(Reading passage):
====
Wild
[Cod]

[Cod]

Photo credit: Paul Naylor / www.marinephoto.co.uk

Written by Peter Noone


When there’s just 100 cod

Just 100 [   ] left
in the North Sea the headlines screamed
a fishy tale it emerged

perceptive perchance

[   ] the provider
bake fry poach
no fat just protein

and profit

no waste
what we don’t eat sticks things
or makes our beer clear

nifty

profit spawned
hungry voracious predator taking more
until there are no more

in the sea

big [   ] make fecund fish
but deep draggers leave scanty spawners
ergo the small must grow big

to save the [   ]

and our ‘fish and chips’
or ‘fish’ won’t be [   ]
it will be whatever’s left

when there’s just 100 [   ].


Killing the cod

I can see the English Channel from my window. There’s cod in there; but not as much as there once was.

In September 2012, the Daily Telegraph ran the headline, ‘Just 100 cod left in the North Sea’. Fishermen dismantled the story, proving it to be misleading and inaccurate. However, the accuracy debate is merely a sideshow as even an accurate report would have shown North Sea adult stocks of around 65,000 tons compared with 276,000 tons in 1971. If the article set out to shock and provoke a reaction, it worked.

Cod is versatile; it’s why we’ve hunted it for centuries. It’s nutritious; it’s easily preserved; and there’s little waste – the swim bladder is useful collagen for glue and a key ingredient of isinglass, used in the brewing industry. It’s easy to catch too. Cod ticks a lot of profitability boxes.

There was a time when cod was abundant and inexpensive. Low-priced reject cod fed an army of slaves as it was cheaper than tying up valuable plantation land for growing food.  Then we became good at catching it.
====
(Records provided):
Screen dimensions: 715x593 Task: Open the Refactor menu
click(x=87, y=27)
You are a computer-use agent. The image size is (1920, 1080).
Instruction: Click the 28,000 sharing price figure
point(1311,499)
====
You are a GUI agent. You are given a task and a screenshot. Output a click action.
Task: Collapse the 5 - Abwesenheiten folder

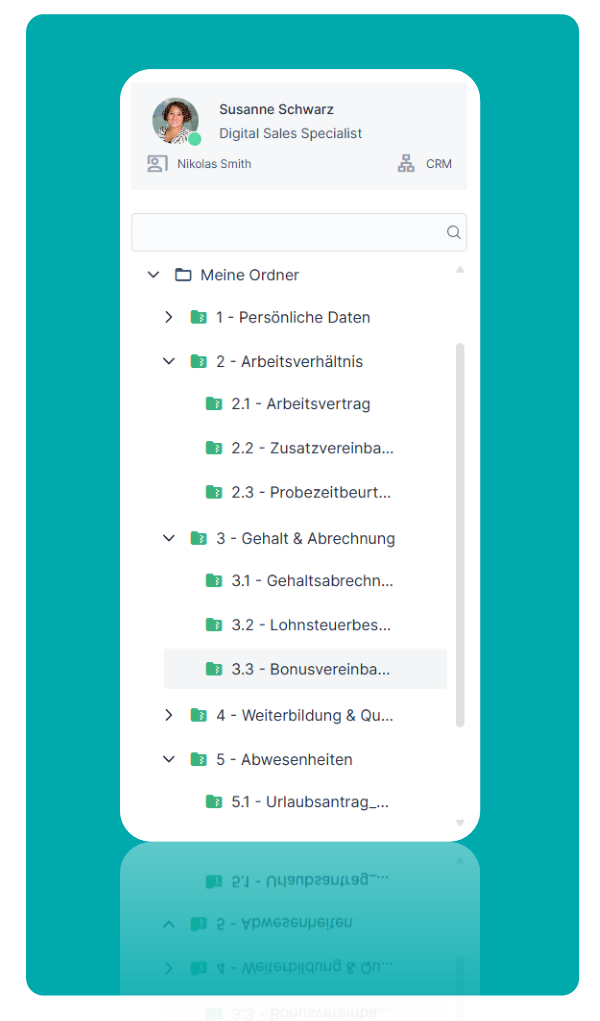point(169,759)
====
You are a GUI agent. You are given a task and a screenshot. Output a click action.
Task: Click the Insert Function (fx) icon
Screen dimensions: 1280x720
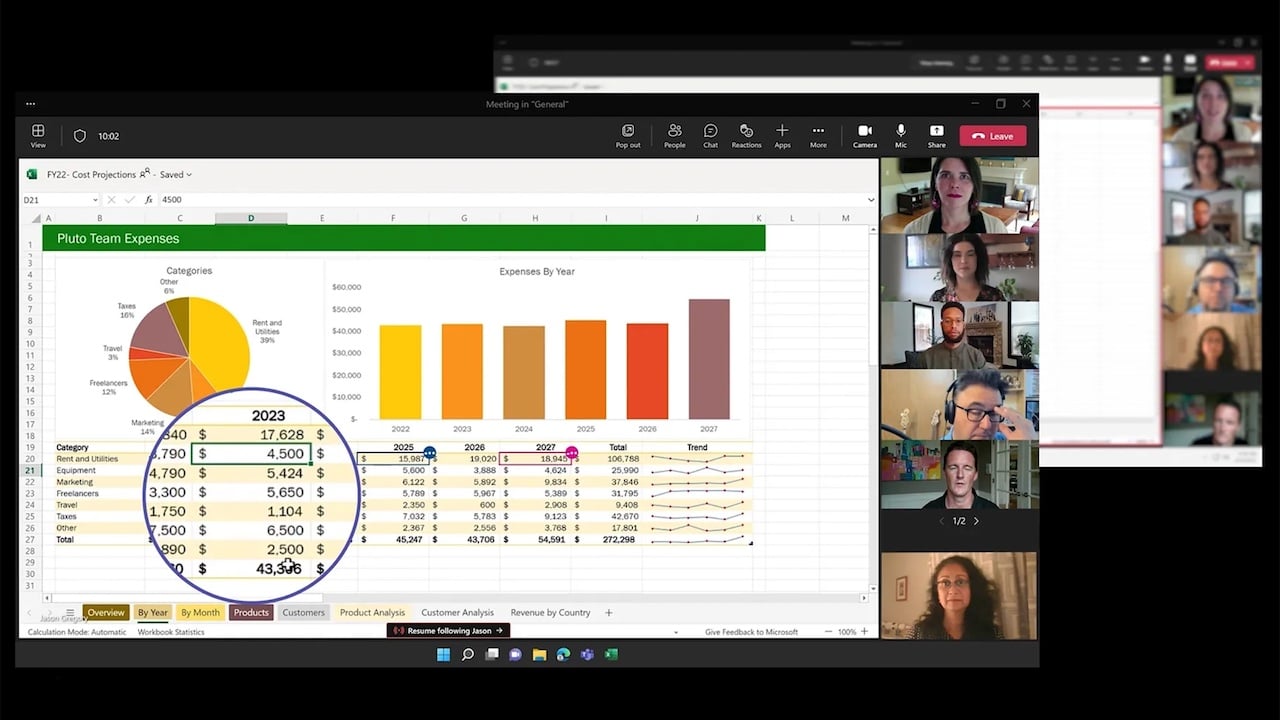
====
(Tasks to carry out):
1. Reproduce the cod text from "Cod is versatile;" to "of profitability boxes.", substituting "winemaking industry" for "brewing industry".
2. What were the North Sea adult cod stocks in 1971, according to the cod text?
The records come from a separate source and are unrelated to the cod text.

(Outputs in order):
1.
Cod is versatile; it’s why we’ve hunted it for centuries. It’s nutritious; it’s easily preserved; and there’s little waste – the swim bladder is useful collagen for glue and a key ingredient of isinglass, used in the winemaking industry. It’s easy to catch too. Cod ticks a lot of profitability boxes.

2. Around 276,000 tons.